She squinted into her rearview and caught sight of only one
man in the tailing vehicle.

“Huh,” she said. “He’s just making sure we leave town.”

“I wish he’d offer us food,” Roma grouched.

“Search the truck. I think I remember seeing something when
I was looking for phones.”

Roma didn’t hesitate. “Oh, yes,” she cried, when she found
half a stale snack cake and a small, unopened package of chips. “You don’t want
some, do you?”

Rune grinned.
“No, baby.
But if you
manage to find a thermos of coffee and a cheeseburger, those are mine.”

“Deal.”

Rune stopped at stop sign, uncertain.
“Left
or right?
That’s the question.”

The driver behind them beeped his horn, lightly, and when
she glanced back, he stuck his arm out the window and pointed.

“Left, then,” she murmured, and when she pulled out, he
didn’t follow.

Five minutes later she found the highway.

They were out of fucking Killing Land.

Better than that, they were on their way home.

“We’re coming back, aren’t we?” Roma’s voice was quiet, but
sure.

“Oh yes, we’ll be back.

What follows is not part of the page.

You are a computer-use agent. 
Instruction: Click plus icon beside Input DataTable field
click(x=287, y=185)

There’s a monster to hunt. Killing
Land can’t handle it, so I will.”


We
will.”

“Yeah.”

“Why don’t we grab something to eat and
come back to kill it ourselves?”

“Because more than I want to destroy a monster
or save a town, I want my fucking crew.
I want…” She stopped when her
voice held too much emotion and she felt the quick sting of tears. She took a
deep breath. “I want backup.”

“You’re heartbroken.” It wasn’t a question.

When Rune glanced at Roma, the girl was staring out the
window.
Giving Rune a minute to control herself.

Rune didn’t reply.

What she felt was such a personal thing.
An
almost shameful thing.
She was as emotional and needy as a toddler.

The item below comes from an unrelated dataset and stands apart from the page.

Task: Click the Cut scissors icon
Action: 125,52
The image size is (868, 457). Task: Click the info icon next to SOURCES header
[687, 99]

Deep, dark sadness embraced her with an unbearable,
unbreakable grip, and for a second, she was unable to breathe past the pain.

“I need coffee,” she said, because she had to say something
and that was the only thing that would come out of her trembling mouth.

Ellie.

She needed her Ellie.

Her touchstone, her haven.

“Do you think,” Roma said, looking at her at last, “that the
path took
your
…” She gestured, unable to find the
word. And then she did.
“Your hardness?”

“No,” Rune whispered. “But Skyll took my heart.”

I will never leave you.

Fuck you
.

She couldn’t bear to stop even for a second—she smelled home
in the distance and she had to get there.
Had to.

She didn’t care about the posted speed limits. She drove
fast, so fast it wasn’t safe—not for Roma—but she sped anyway.

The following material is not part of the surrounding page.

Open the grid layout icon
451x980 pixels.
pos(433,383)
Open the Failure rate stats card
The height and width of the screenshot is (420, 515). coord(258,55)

And when she came upon more congested traffic, she swerved
in and out, abusing her horn, grimly silent, full of need.

She was close, and the closer she got, the more impatient
she became.

The harsher her pain, the deeper her need.

She couldn’t bear the thought that it would never go away.

“God,” she cried, once.

Roma reached out a tentative hand to pat her arm.

“Hush,” she murmured. “They will be there when you arrive,
Rune.” She slid her palm over Rune’s skin as though she were placating a wild
animal. “Hush.”

Rune shuddered, her mind torn between those waiting ahead
and those she’d left behind.

Sometimes it was hard to let ghosts be ghosts.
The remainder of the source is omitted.